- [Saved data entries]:
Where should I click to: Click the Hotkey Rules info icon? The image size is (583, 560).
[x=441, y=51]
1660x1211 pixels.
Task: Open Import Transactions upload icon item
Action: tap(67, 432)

- [WHAT THE EXERCISE ASKS]:
Give back every line above, unchanged.

- [SOLUTION FOR THIS EXERCISE]:
Where should I click to: Click the Hotkey Rules info icon? The image size is (583, 560).
[x=441, y=51]
1660x1211 pixels.
Task: Open Import Transactions upload icon item
Action: tap(67, 432)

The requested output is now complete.